Perhaps as a result of these misses, Gunderloy sweetened the deal in Issue #2 to include a year’s subscription to F5 “and other valuable considerations” — and provided a clue:

“HINT #1: Look between Time-Jump and Total Eclipse”

The hint must’ve worked because by Issue #3, begun in mid-July 1982, reader and longtime sci-fi fanwriter Arthur D. Hlavaty guessed it. Gunderloy wrote:

“Sorry, but the ‘identify this title’ content is no longer open. The lucky (and I use the term loosely) winner is Arthur D. Hlavaty, who writes:  ‘I seem to recall factsheets in a John Brunner story (with ‘factsheet’ in the title), but do not have my library here to check.’ That’s close enough for me. The title of the story was (strangely enough) ‘Factsheet Five,” and it appears in the collection FROM THIS DAY FORWARD, which was published between the appearances of TIME-JUMP and TOTAL ECLIPSE (two other Brunner books).”

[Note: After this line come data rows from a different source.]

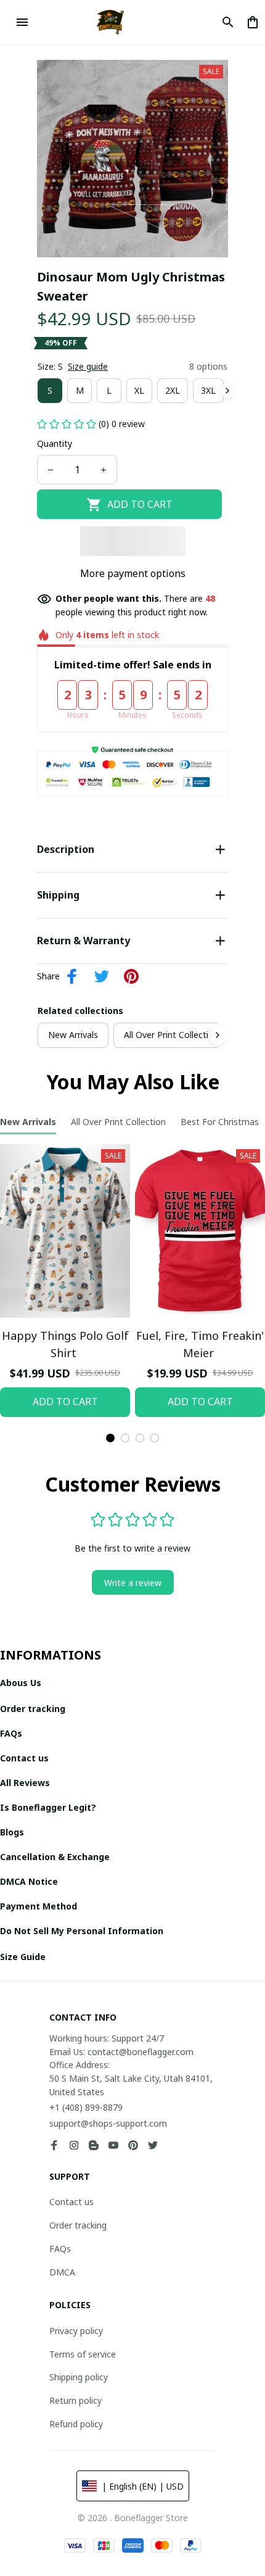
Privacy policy (76, 2331)
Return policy (75, 2400)
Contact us (71, 2202)
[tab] (110, 1438)
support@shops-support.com (108, 2123)
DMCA (62, 2272)
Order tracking (78, 2225)
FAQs (60, 2248)
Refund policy (76, 2424)
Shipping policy (78, 2377)
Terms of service (82, 2354)
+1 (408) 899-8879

While this story indeed appears in Brunner’s 1972 short story collection, it was actually titled “Factsheet Six” and originally published in 1968 issue of Galaxy (Bruner would go on to win the Hugo award for his novel Stand on Zanzibar the following year). In later glossaries of F5 (and perhaps other issues) Gunderloy would correct himself: 

“FACTSHEET FIVE: Title of a short story by John Brunner. Actually the story is ‘Factsheet Six’, and it originally appeared in GALAXY magazine from 1968. It’s reprinted as part of Brunner’s collection FROM THIS DAY FORWARD (Doubleday, 1972). The FACTSHEET in the story is a sort of psychic consumer magazine whose publisher is ultimately killed by a person who he has negatively reviewed — something which seems close to what I’m doing all the time.”

As for Hlavaty’s reward, Gunderloy noted that:

“Our lucky winner will now find it impossible to get off the mailing list until this rag folds. In addition, he receives a computerized Dobbshead personally autographed by Dr. Armand Gideon, and the cap from a bottle of Moosehead beer. Lucky him.”

Mike Gunderloy published the first issue of F5 via a run of 50 copies, printed on a double-sided single sheet of paper dated May 4, 1982. While Wikipedia notes that he made Issue 1 ”on a spirit duplicator in his bedroom in a slanshack in Alhambra, California” the issue itself says he was “now at” Hyde Park, the southernmost neighborhood in Boston where his then-partner was pursuing a PhD at Harvard. Dubbing it “a collection of notes on current publications and what-not,” subject to “æditorial whim,” and ending with the Discordian phrase “HAIL ERIS!” in the flipside’s footer, Gunderloy set out to use F5 as a way to bring together the disparate interests of his readers. The issue featured nine or so reviews ranging from contemporary fringe groups like The Church of SubGenius to anarchist publications to offensive BBSes with area codes in San Francisco and San Louis. Having already published various zines for some time under his Pretzel Press imprint, including zines like Accumulations (a perzine), Egocentricity (the zine of a sci-fi APA listserv), and Dismal Lich (gaming), F5 carried on Gunderloy’s synthesis of radical politics, the occult, and absurdity, all filtered through a sense of humor and, ironically, a refusal to commit. While the look of F5 #1 is similar to those other zines, it would quickly morph into something else entirely.